Mr Cridland will also reject the suggestion that the UK follows the path of countries like Norway and Switzerland, saying:
“There are some who say that we could retain access to the Single Market without being a member of the EU; that the UK could withdraw and have a relationship with the EU more akin to Norway’s or Switzerland’s. I’d urge them to really look at the detail.
“Norway’s membership of the European Economic Area (EEA) – being outside the EU but part of the Single Market – means that it still pays the bills and follows the rules but has much lower influence on EU decision making than if it had a seat at the table.
“As the Norwegian Conservative MP, Nikolai Astrup, said to my team during their fact finding mission to Norway: “If the UK wants to run Europe, it needs to be in Europe.
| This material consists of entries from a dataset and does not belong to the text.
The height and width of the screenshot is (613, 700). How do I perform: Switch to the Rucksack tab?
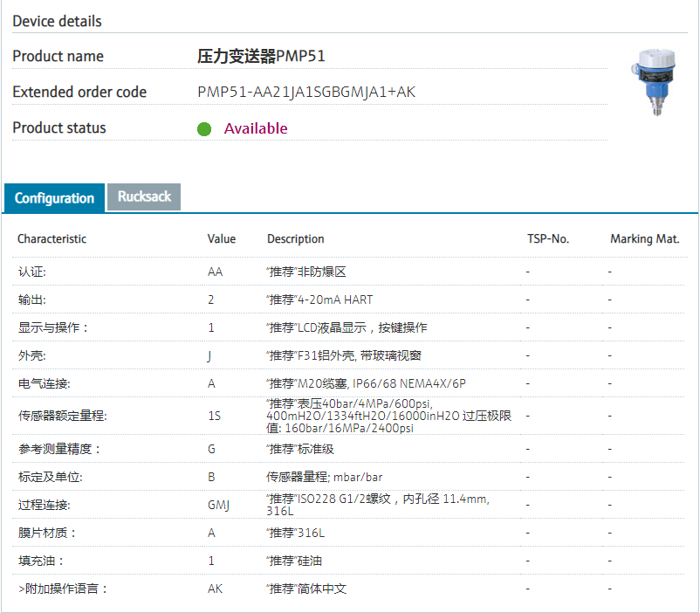(x=144, y=196)
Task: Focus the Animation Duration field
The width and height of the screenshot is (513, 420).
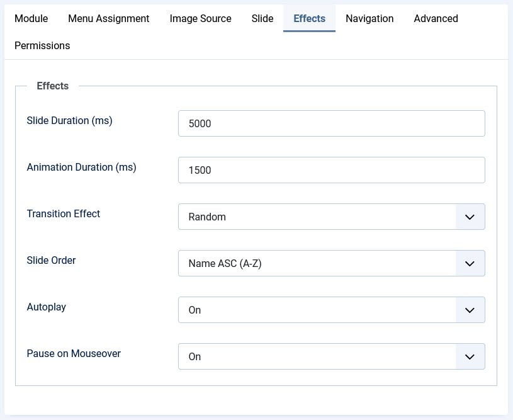Action: coord(332,170)
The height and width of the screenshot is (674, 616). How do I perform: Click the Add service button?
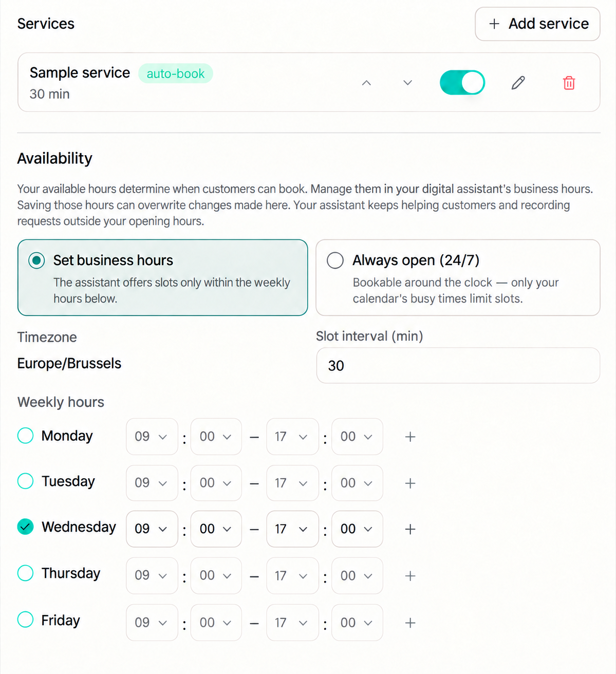coord(537,24)
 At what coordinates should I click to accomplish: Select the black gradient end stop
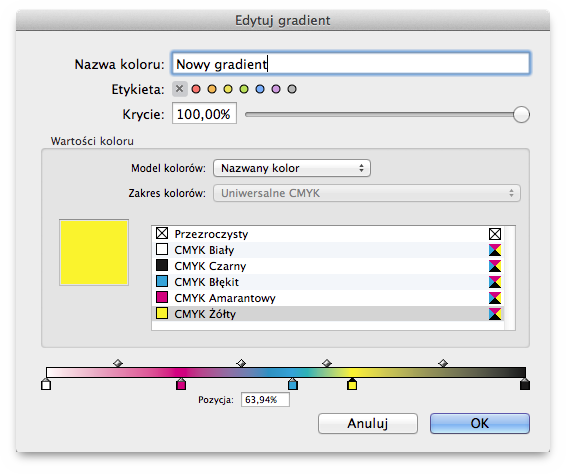point(525,384)
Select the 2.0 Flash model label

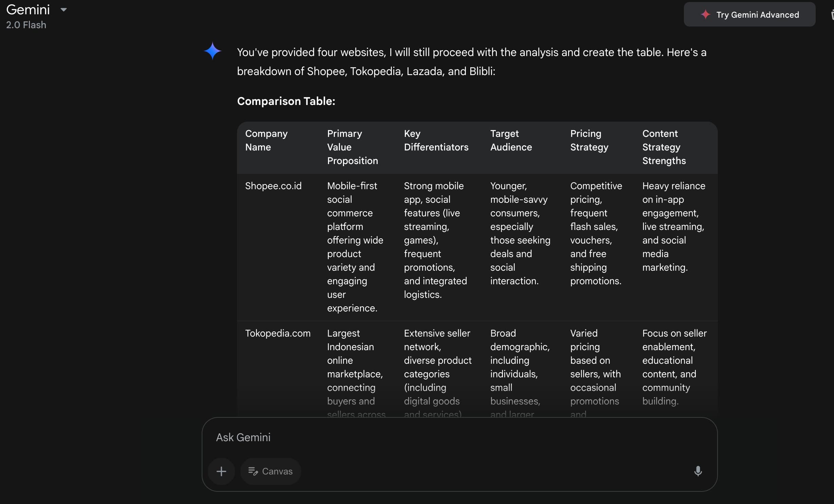point(25,25)
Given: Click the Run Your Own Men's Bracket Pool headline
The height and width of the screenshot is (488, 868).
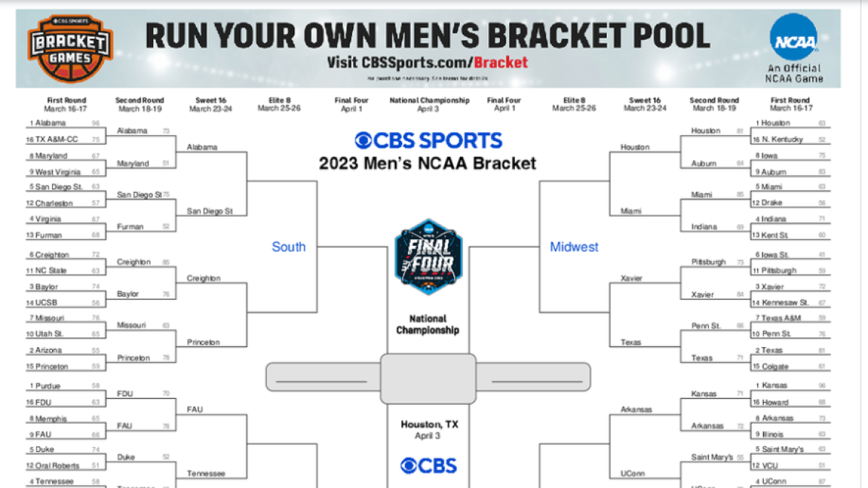Looking at the screenshot, I should point(427,35).

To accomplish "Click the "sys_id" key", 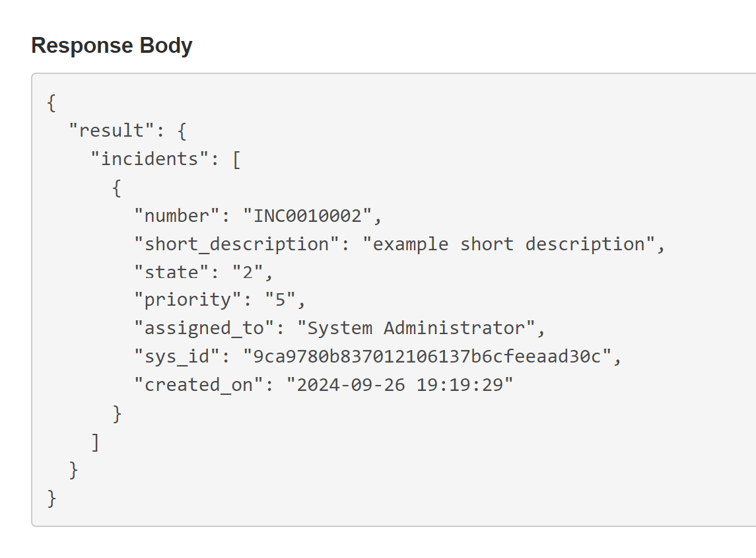I will tap(177, 357).
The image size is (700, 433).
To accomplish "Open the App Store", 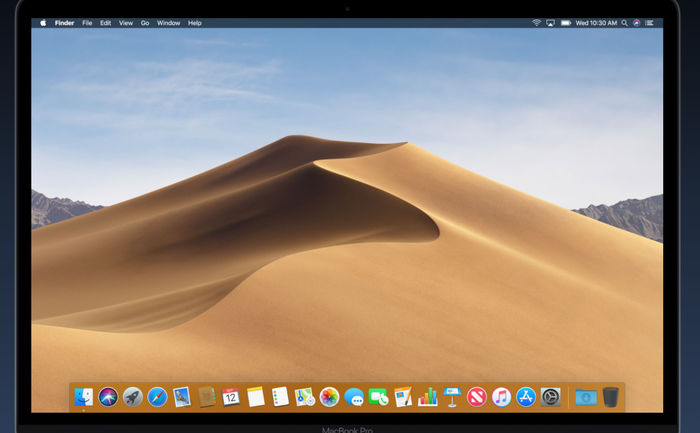I will (526, 397).
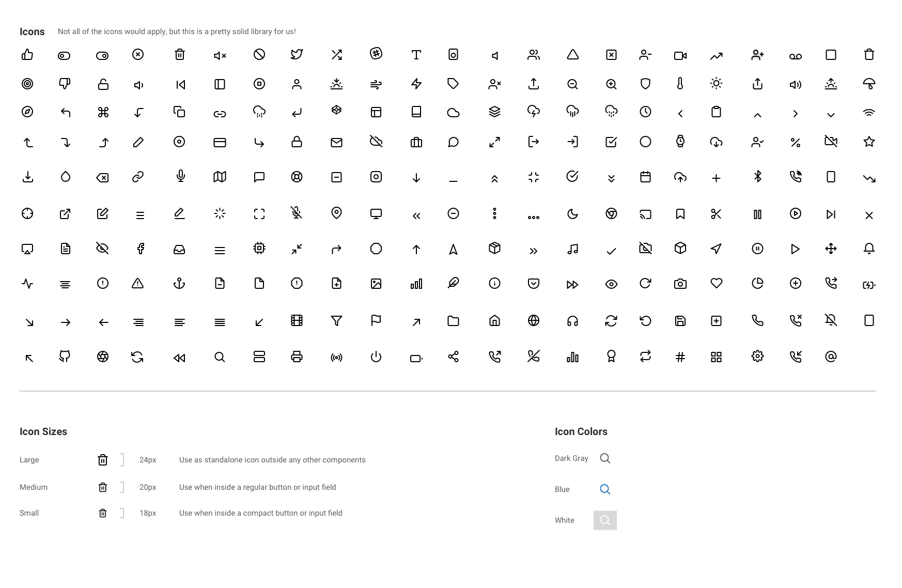Select the GitHub icon
Image resolution: width=902 pixels, height=588 pixels.
[65, 357]
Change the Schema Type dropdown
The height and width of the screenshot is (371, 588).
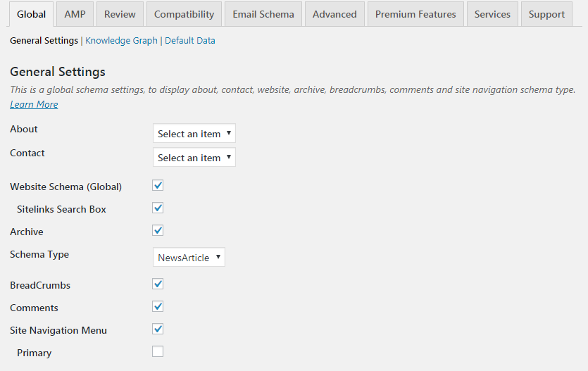click(189, 258)
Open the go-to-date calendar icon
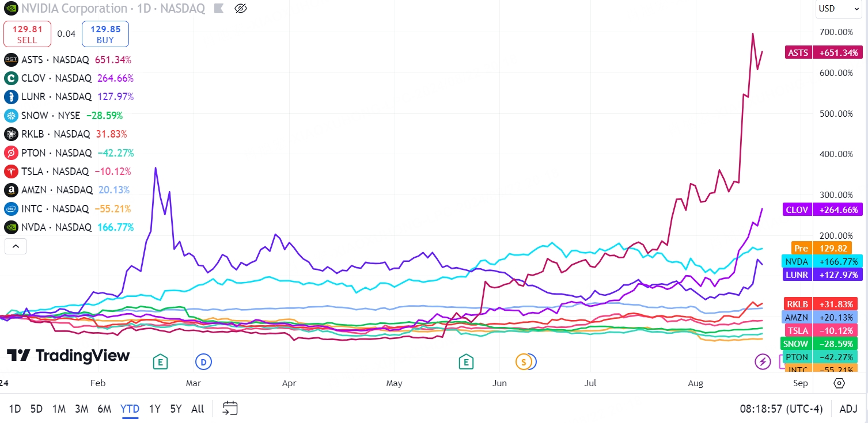This screenshot has width=868, height=423. (230, 409)
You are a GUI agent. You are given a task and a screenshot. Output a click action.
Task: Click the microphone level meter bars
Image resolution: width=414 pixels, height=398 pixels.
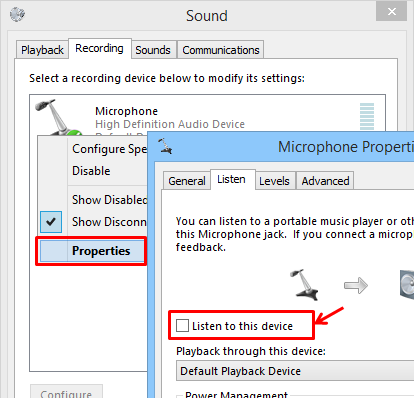[367, 116]
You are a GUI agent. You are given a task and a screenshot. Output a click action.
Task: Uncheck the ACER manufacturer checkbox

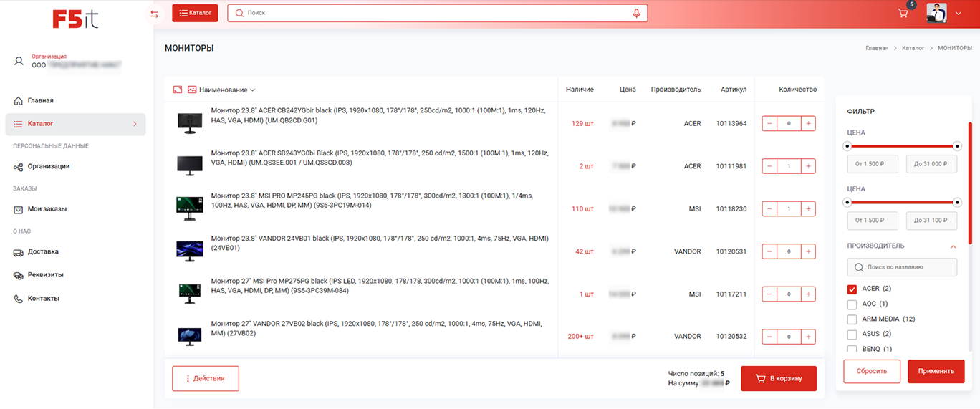pos(852,289)
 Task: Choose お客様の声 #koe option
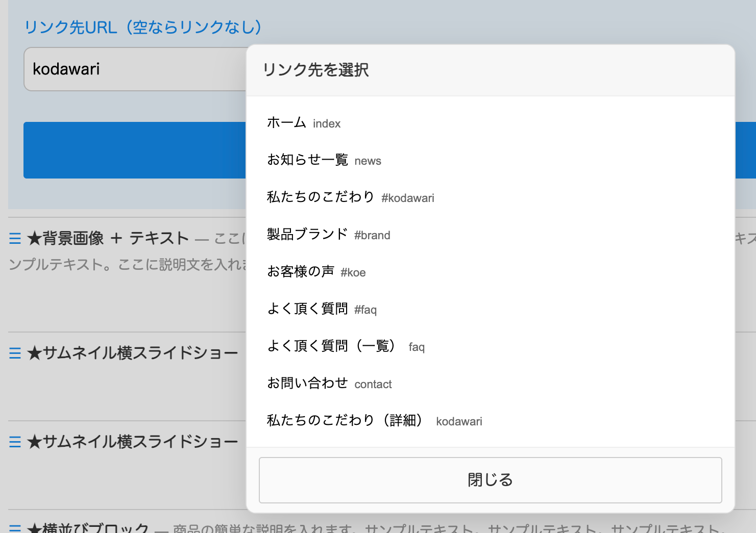(x=316, y=272)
If you want to be runby Europe, feel free to join us in the EEA.”
“While this works for Norway’s economy, the British would never accept such a relationship. And it removes none of the issues identified as problems by those who want to leave the EU.
“And while Switzerland appears to have greater flexibility to pick and choose the EU regulations it applies, the 120 or so agreements which govern the EU-Swiss relationship took six years to negotiate from the point at which it rejected the terms of the EEA in the early 90s.
“At a time of great economic challenge, could businesses struggling at the margins here survive without access to our primary market for an unknown period?
“Also, where Switzerland has negotiated access to the Single market, it too follows the rules yet has limited influence over their shape. Partly, for that reason, it has not yet secured an agreement covering financial services.
“Taking rules without the power to influence them is not my idea of much-touted greater sovereignty.”
On future trade relationships with developed economies inside and outside the EU, he concluded:
“Approximately 55% of global growth over the next 15 years will come from outside of traditional UK markets in the OECD. But only 6.5% of our exports go to the BRICs – the same as we export to France. So, of course, we must target exports towards those markets where we can expand our sales.
“But we must also maximise the potential of being part of the biggest market in the world – the EU single market – which remains the destination for nearly half our exports and will continue to befundamental to our economy for many years to come.
“Demand for the goods and services which the UK is best at producing will continue to be greater in other highly developed economies. It’s not an either/or relationship - we need trade with Europe and the rest of the world. And that means retaining access to the Single Market.”